#### [REQUIRED ACTIONS]
1. From the Amazon interview, copy the part that opens with the words containing "Related stories" and closes with "economies for decades.".
2. Answer these questions from the Amazon interview.
(a) In which city was the World Forestry Congress held?
(b) By about what percentage did forest cover loss in the Peruvian Amazon increase in 2020 over 2019 levels?
(c) According to the latest World Health Organization malaria report, how many more malaria cases were recorded in 2020 than in 2019?

Interview

Q+A: Amazon expert Manuel Guariguata reacts to State of the World’s Forests report

Halting deforestation as a key pathway
Shares
0
Aerial view of the Amazon rainforest, near Manaus, the capital of the Brazilian state of Amazonas. Brazil. CIAT/Neil Palmer

Related stories

The latest edition of the biennial ‘State of the World’s Forests’ (SOFO) report launched by U.N. Food and Agriculture Organization (FAO) on the eve of the World Forestry Congress in Seoul lays out the critical role of trees and forests in addressing multiple global environmental, health and economic crises. It offers “pathways” for this potential to be effectively realized.

Scientists at the Center for International Forestry Research and World Agroforestry (CIFOR-ICRAF) have been exploring the multiple roles of tropical trees and forests in building inclusive, resilient, and sustainable economies for decades.

In the Amazon Basin, where agricultural expansion and climate change threaten to push the biome past an irreversible ecological “tipping point“– with dire consequences at both the local and global level – the need to value, protect, and restore forest ecosystems is particularly pivotal.

We asked Manuel Guariguata, a principal scientist for CIFOR-ICRAF in Peru who specializes in tropical forest ecology and forest management for production and conservation, for his reflections on what the new SOFO report might mean in the Amazonian context.

Q: How have the interlinked crises of climate change, biodiversity loss and the emergence of new diseases made their presence felt in the Amazon over the past two years?

A: The capacity of tropical countries to address forest conservation may have been undermined by the COVID-19 pandemic. The total area deforested across the global tropics during 2020 was double that of the previous year’s; across the Amazon, the deforestation area increased by 150 percent. Shutdowns and budget restrictions of environmental agencies, as well as redeployments of law enforcement personnel to tackle the pandemic, paved the road for an increase in illegal activities.

Corporate zero-deforestation commitments may have also been relaxed during the pandemic, in order to maintain the provision of agricultural products to importing countries during COVID-19 lockdowns. In the Peruvian Amazon, forest cover loss in 2020 increased by about 37 percent on 2019 levels, along with an increase in violent incidents against Indigenous leaders and environmental defenders.

COVID-related lockdowns also prevented many people from accessing treatments for non-COVID infectious diseases. The latest World Health Organization malaria report revealed that in 2020, 14 million more cases were recorded than in 2019; there were also 69,000 more deaths, with more than half of these associated with disruptions in the provision of malaria prevention, diagnosis, and treatment due to the pandemic. For example, in the Amazon region of Loreto, COVID-19 led to near-complete closure of the primary healthcare system during 2020, which hampered the diagnosis and treatment of endemic, mosquito-borne diseases such as dengue, chikungunya and malaria.

#### [SUPPLIED MATERIAL]
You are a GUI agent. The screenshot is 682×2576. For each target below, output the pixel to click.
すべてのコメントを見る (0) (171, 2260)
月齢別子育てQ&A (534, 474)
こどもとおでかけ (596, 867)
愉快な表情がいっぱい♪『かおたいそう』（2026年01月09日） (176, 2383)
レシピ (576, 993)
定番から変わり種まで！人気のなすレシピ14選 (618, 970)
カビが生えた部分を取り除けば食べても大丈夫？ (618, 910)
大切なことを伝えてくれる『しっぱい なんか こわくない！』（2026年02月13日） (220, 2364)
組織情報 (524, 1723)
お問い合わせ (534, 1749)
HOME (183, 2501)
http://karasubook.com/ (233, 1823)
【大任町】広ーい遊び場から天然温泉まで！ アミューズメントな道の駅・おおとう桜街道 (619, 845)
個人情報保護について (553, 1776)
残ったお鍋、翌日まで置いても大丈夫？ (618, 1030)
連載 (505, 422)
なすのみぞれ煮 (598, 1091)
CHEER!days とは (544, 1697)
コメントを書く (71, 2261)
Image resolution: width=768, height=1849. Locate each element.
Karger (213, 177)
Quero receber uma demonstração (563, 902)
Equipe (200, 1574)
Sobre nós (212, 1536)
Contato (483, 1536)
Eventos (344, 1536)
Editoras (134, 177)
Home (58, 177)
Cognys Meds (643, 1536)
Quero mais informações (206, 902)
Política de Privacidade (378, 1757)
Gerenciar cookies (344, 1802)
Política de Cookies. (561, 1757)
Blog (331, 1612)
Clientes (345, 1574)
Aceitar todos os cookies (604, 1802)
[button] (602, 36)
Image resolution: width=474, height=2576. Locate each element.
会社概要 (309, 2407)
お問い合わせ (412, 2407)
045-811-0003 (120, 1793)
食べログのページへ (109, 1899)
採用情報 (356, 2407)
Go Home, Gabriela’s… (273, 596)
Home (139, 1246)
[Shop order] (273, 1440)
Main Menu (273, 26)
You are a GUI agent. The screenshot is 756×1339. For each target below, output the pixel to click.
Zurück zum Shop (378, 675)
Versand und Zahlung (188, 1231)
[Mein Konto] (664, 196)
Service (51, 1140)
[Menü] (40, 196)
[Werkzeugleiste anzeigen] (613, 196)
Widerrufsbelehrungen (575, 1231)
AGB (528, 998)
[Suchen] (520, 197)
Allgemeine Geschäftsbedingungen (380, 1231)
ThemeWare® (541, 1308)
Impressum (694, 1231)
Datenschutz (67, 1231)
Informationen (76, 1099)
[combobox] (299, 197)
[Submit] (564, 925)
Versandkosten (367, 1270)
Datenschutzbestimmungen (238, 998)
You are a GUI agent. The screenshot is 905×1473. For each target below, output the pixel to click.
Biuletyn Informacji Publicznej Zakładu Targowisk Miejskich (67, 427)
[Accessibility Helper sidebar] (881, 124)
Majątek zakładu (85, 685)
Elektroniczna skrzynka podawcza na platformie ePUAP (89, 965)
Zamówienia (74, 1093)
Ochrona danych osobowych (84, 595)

#### [RESPONSES]
1.
Related stories

The latest edition of the biennial ‘State of the World’s Forests’ (SOFO) report launched by U.N. Food and Agriculture Organization (FAO) on the eve of the World Forestry Congress in Seoul lays out the critical role of trees and forests in addressing multiple global environmental, health and economic crises. It offers “pathways” for this potential to be effectively realized.

Scientists at the Center for International Forestry Research and World Agroforestry (CIFOR-ICRAF) have been exploring the multiple roles of tropical trees and forests in building inclusive, resilient, and sustainable economies for decades.

2.
(a) Seoul
(b) About 37 percent
(c) 14 million